De puissantes manifestations populaires ont lieu en Algérie suite à l’annonce de la candidature du président Bouteflika, malade, à un cinquième mandat.

« Lorsque le Président de la République, pour cause de maladie grave et durable, se trouve dans l'impossibilité totale d'exercer ses fonctions, le Conseil Constitutionnel se réunit de plein droit, et après avoir vérifié la réalité de cet empêchement par tous moyens appropriés, propose, à l'unanimité, au Parlement de déclarer l'état d'empêchement. »

Ainsi commence l’article 102 de la Constitution algérienne, adoptée par la voie d’un référendum à l’issue d’une importante révision menée en 1996, sous la présidence de Liamine Zeroual, en pleine « décennie noire » de terrorisme islamiste.

En novembre 2008, alors proche du terme de son second mandat, Abdelaziz Bouteflika demande et obtient du Parlement algérien une révision constitutionnelle qui n’a qu’un seul but : supprimer la limitation des mandats présidentiels successifs, alors fixée à deux.
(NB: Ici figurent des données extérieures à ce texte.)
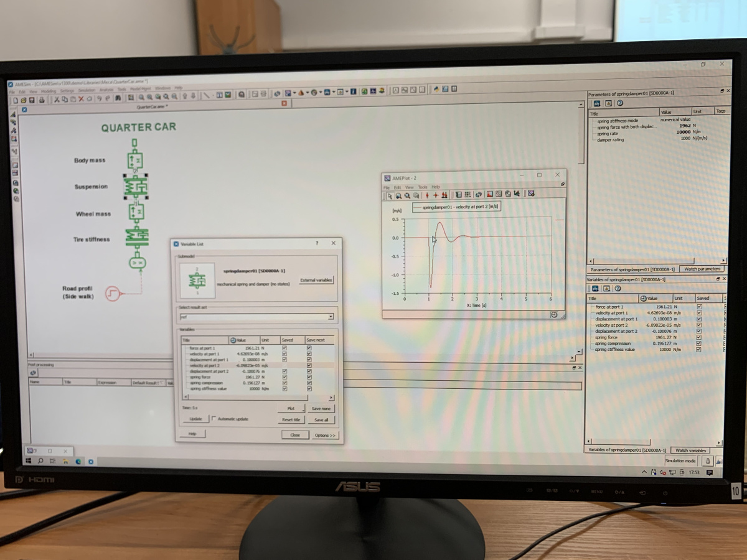Click the spring damper Suspension component on sketch
This screenshot has width=747, height=560.
tap(135, 187)
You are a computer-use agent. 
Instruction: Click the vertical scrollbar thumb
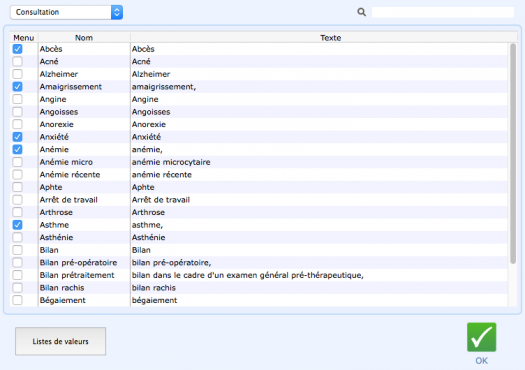(513, 153)
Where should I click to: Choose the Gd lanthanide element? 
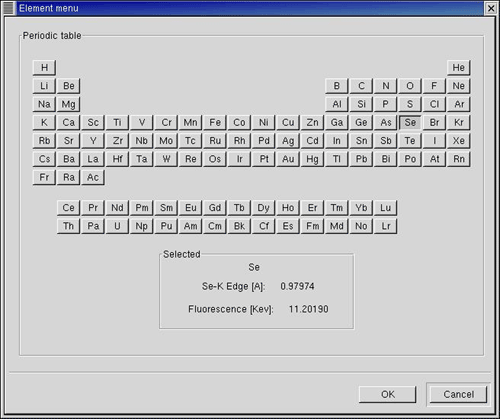pos(215,208)
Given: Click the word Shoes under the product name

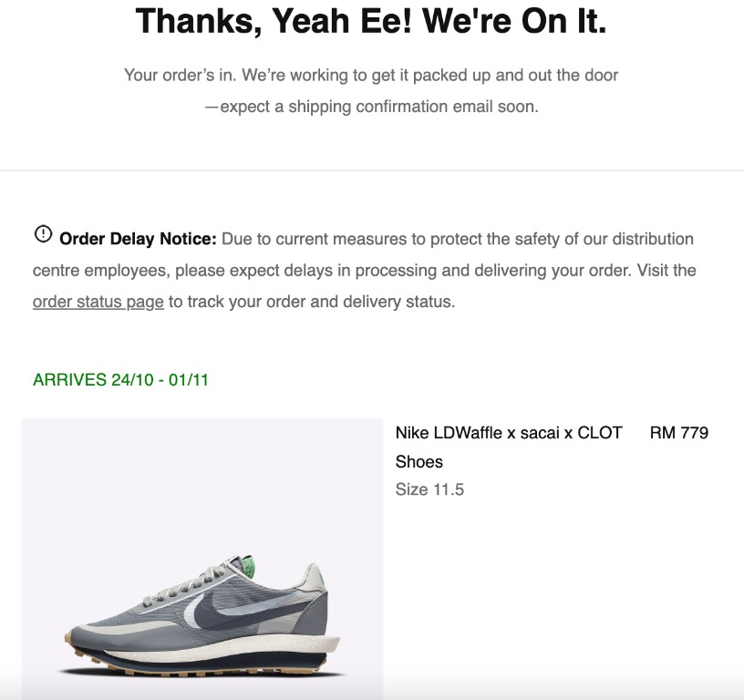Looking at the screenshot, I should [x=419, y=462].
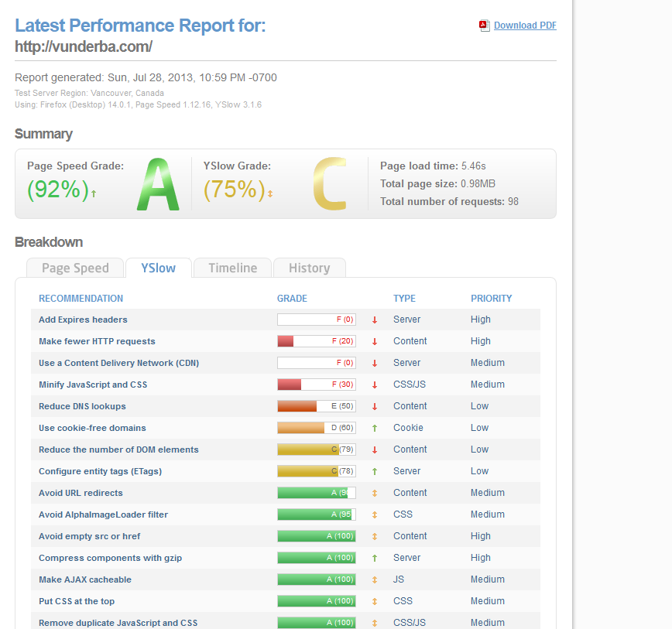Click the trend arrow beside Avoid URL redirects
Screen dimensions: 672x629
(375, 493)
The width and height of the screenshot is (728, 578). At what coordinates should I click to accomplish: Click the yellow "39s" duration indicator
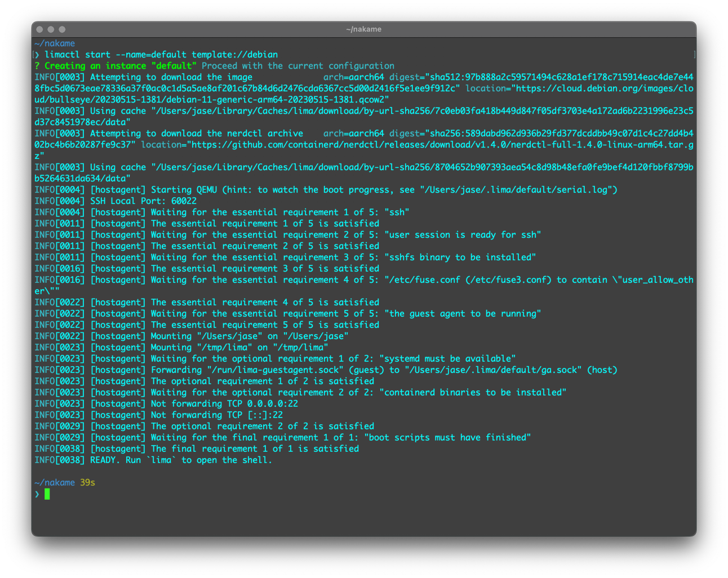pyautogui.click(x=87, y=483)
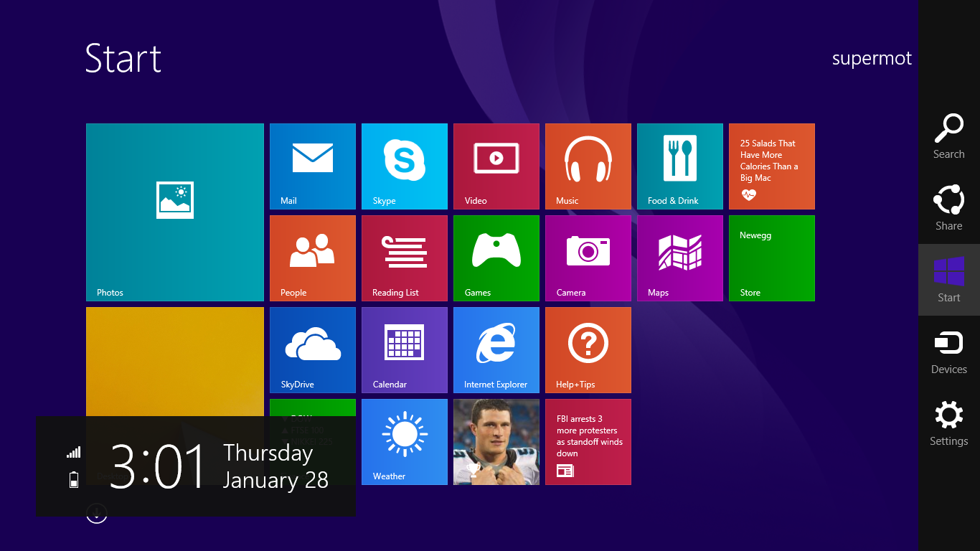The height and width of the screenshot is (551, 980).
Task: Open the Video app tile
Action: coord(496,166)
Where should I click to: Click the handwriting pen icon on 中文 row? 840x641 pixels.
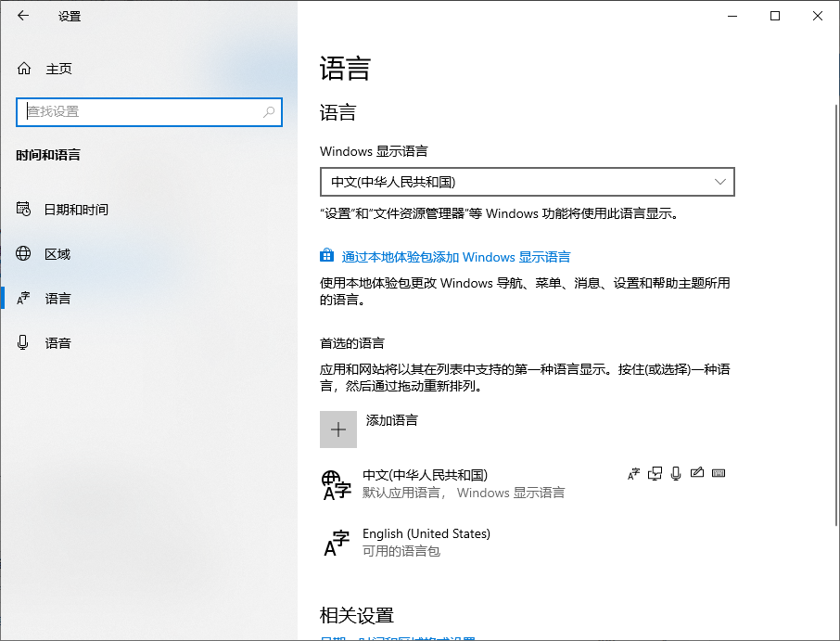[697, 474]
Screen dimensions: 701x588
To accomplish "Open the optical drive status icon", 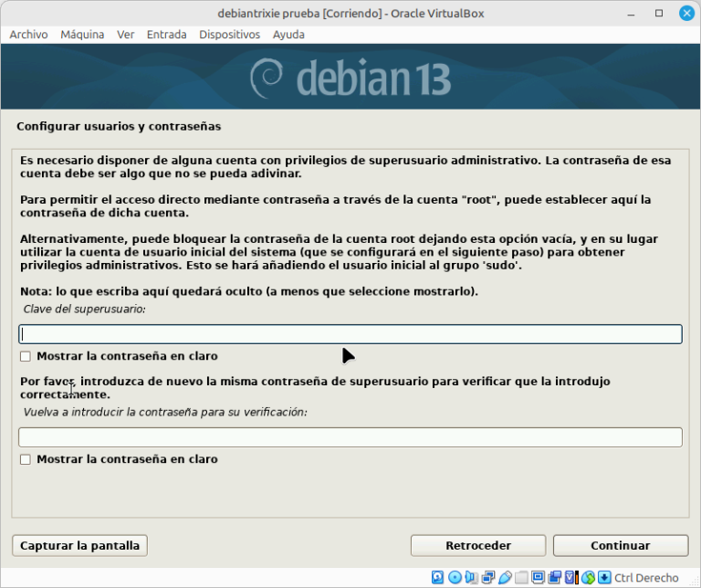I will (455, 577).
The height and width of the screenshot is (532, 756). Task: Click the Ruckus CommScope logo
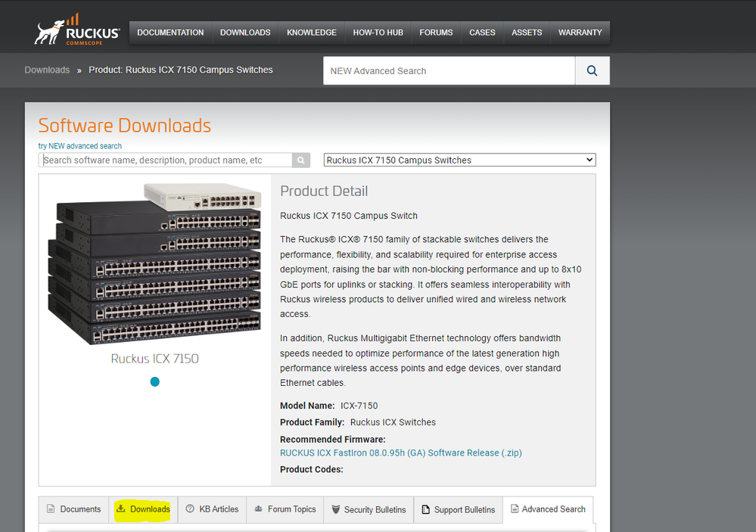[x=77, y=31]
Elu en 1999, puis en 2004, il est ainsi réélu en 2009 pour un troisième mandat. La dégradation son état de santé au cours des années 2000 le conduit à de logues et nombreuses hospitalisations, notamment en France, au Val-de-Grâce et à Grenoble. C’est un président résolument malade, ayant subi une attaque cérébrale et qui n’apparaît déjà presque plus en public, qui se présente en 2014 à l’élection présidentielle pour un quatrième mandat.